Green’s Dictionary of Slang

dishabilly n.

also disabilly
[Fr. déshabillé, undressed]

a state of undress.

[UK]O. Neville Lay of the Last Minstrel, Travesty 176: Behind the Giant and the Dame, / Sweet Molly in her dickey [...] came, / Her slippers on her feet; / Red was a pimple on her nose; / Unwashed her face, we will suppose; / En dishabilly neat.
[US]Amer. Mthly Mag. (Phila., PA) Mar. 228: ‘Mrs. Drubbs — why I do say, it will make an excellent dishabilly.’ ‘I think it is not so kind of you Mrs. Trumpery, to call my torn frock an excellent dishabilly’.
[UK]Ernest Mountjoy 9: Why, sir, I don’t think she’ll like to come in, for, said she, I’d rather not enter, I’m in a “dish-abilly;” that kind of a Spanish black veil she wears sometimes, sir,.
[US]Sartain’s Union Mag. (Phila., PA) Mar. 215/1: Well, aren’t you going to dress yourself?

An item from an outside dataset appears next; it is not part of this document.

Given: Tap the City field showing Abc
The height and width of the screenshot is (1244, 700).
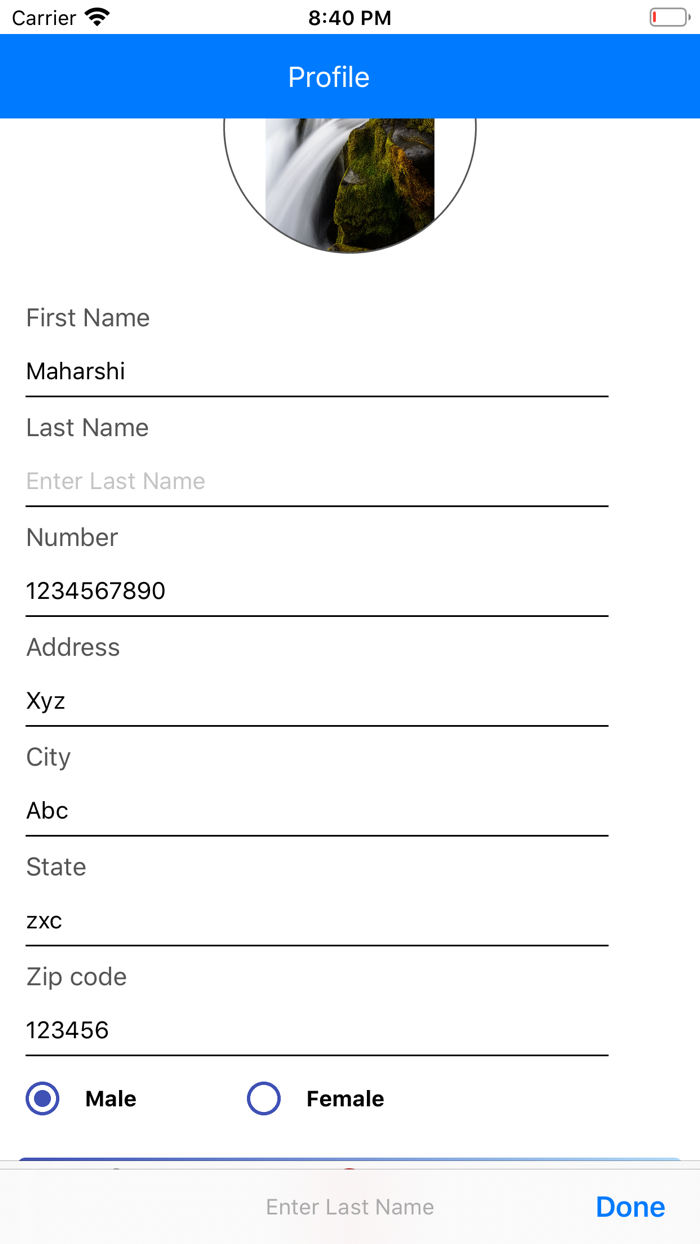Looking at the screenshot, I should (x=316, y=811).
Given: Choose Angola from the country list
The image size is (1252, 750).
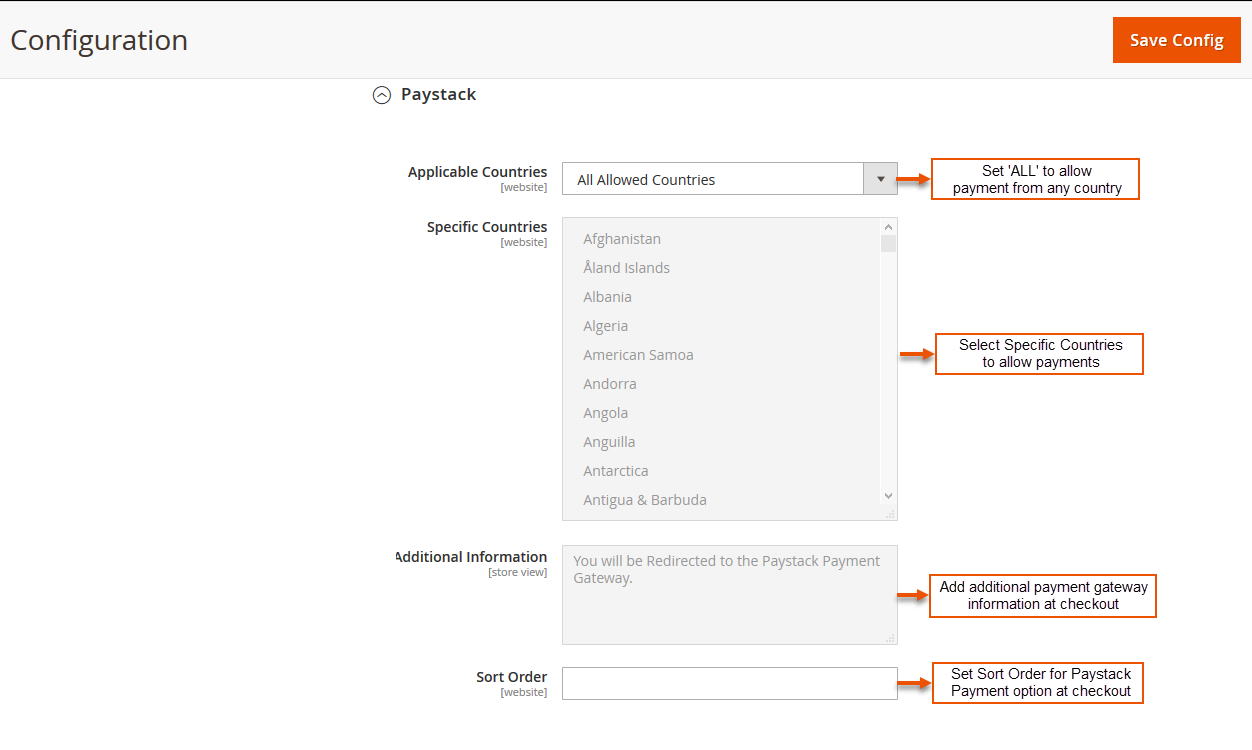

Mercy on me, if you appear before them in that dishabilly, the poor things will think you are Valentine and Orson.
[UK]C.S. Cheltenham Ticketof-leave Man’s Wife 21: Excuse me for keeping you so long on the landing, Finch; but, the fact is, I'm ong dishabilly.
[UK]East Anglian N&Q 153: ‘I was all in my dishabilly,’ i.e. dirty and stripped; for work.
[UK]Partridge DSUE (1984) 314/1: from ca. 1700.